## WHAT IS NEEDED
Search the data for the string "will" and copy each line in which it appears.

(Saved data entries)
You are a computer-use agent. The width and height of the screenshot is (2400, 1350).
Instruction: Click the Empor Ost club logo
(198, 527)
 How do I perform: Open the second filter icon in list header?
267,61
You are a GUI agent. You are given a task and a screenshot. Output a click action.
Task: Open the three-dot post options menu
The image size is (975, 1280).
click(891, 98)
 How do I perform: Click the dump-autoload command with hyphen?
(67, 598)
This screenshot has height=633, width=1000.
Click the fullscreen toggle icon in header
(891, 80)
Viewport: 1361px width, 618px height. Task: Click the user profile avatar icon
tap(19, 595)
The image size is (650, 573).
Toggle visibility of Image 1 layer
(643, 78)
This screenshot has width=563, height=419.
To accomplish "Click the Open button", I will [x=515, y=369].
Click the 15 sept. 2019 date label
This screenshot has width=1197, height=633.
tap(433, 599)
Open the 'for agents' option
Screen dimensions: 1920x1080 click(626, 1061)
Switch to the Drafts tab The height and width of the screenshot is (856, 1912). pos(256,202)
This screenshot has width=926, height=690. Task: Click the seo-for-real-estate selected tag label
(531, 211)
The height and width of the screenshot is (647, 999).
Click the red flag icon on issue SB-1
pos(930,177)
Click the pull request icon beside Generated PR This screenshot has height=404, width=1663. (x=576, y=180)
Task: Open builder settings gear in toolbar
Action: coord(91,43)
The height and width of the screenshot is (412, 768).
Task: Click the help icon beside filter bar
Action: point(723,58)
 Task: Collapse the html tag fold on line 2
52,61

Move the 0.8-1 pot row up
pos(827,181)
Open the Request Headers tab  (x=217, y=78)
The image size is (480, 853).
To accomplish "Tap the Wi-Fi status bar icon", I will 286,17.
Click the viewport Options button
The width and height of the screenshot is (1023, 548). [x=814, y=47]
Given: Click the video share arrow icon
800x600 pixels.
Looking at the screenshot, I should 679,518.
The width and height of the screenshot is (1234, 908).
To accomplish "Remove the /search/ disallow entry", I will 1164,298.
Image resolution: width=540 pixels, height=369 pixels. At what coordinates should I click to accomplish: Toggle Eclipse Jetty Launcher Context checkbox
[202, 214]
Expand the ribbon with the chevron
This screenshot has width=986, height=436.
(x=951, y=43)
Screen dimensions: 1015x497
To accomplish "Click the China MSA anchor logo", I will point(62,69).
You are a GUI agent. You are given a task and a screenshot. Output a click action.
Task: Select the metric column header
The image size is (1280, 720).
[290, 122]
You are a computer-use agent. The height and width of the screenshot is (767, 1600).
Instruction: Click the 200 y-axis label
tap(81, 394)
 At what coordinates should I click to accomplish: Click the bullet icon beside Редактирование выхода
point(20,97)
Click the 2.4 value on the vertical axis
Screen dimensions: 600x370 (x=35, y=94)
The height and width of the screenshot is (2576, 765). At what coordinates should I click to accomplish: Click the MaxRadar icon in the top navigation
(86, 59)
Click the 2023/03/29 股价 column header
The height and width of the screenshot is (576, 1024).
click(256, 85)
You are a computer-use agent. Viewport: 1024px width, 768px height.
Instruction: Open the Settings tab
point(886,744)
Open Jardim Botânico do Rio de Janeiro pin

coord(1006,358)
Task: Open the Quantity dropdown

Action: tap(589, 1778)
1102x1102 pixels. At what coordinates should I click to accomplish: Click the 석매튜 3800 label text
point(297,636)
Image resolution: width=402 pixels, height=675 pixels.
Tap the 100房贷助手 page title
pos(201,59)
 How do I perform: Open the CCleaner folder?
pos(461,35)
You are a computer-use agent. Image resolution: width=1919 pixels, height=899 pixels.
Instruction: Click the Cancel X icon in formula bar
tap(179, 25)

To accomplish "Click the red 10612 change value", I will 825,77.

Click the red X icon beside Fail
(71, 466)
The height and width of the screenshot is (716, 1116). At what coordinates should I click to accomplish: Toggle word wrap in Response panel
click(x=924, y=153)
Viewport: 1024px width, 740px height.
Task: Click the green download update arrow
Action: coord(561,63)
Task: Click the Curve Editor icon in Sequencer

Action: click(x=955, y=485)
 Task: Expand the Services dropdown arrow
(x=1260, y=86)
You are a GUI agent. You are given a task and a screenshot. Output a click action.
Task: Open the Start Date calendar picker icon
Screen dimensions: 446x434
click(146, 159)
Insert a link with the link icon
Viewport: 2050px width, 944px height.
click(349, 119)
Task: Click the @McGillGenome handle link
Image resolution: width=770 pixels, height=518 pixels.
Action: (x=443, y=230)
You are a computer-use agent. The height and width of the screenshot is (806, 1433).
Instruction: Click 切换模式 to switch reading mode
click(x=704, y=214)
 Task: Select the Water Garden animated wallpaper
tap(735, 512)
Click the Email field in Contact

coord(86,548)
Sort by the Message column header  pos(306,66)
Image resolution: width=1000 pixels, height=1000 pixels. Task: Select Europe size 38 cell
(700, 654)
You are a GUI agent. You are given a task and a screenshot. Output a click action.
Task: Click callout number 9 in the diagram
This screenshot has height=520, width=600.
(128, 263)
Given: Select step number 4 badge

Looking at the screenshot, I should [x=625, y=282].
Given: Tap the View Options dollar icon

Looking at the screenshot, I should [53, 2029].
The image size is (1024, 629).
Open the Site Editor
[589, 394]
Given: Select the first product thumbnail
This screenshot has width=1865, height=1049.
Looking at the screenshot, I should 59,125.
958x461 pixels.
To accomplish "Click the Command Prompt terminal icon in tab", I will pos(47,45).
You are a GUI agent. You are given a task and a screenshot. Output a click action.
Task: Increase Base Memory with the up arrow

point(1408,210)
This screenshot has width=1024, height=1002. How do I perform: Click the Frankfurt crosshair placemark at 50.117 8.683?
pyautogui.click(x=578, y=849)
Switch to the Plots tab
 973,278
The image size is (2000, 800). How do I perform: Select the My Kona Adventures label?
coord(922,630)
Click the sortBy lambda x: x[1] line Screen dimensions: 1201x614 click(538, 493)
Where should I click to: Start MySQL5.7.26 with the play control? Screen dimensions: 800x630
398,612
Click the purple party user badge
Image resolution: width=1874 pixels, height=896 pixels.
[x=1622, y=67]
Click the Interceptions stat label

## WRITTEN ANSWER
To accomplish "Click the Open button", I will [x=515, y=369].
To accomplish "Tap the Wi-Fi status bar icon", I will 286,17.
To accomplish "Remove the /search/ disallow entry", I will 1164,298.
To accomplish "Click the China MSA anchor logo", I will point(62,69).
To accomplish "Click the red 10612 change value", I will 825,77.
To accomplish "Click the Command Prompt terminal icon in tab", I will pos(47,45).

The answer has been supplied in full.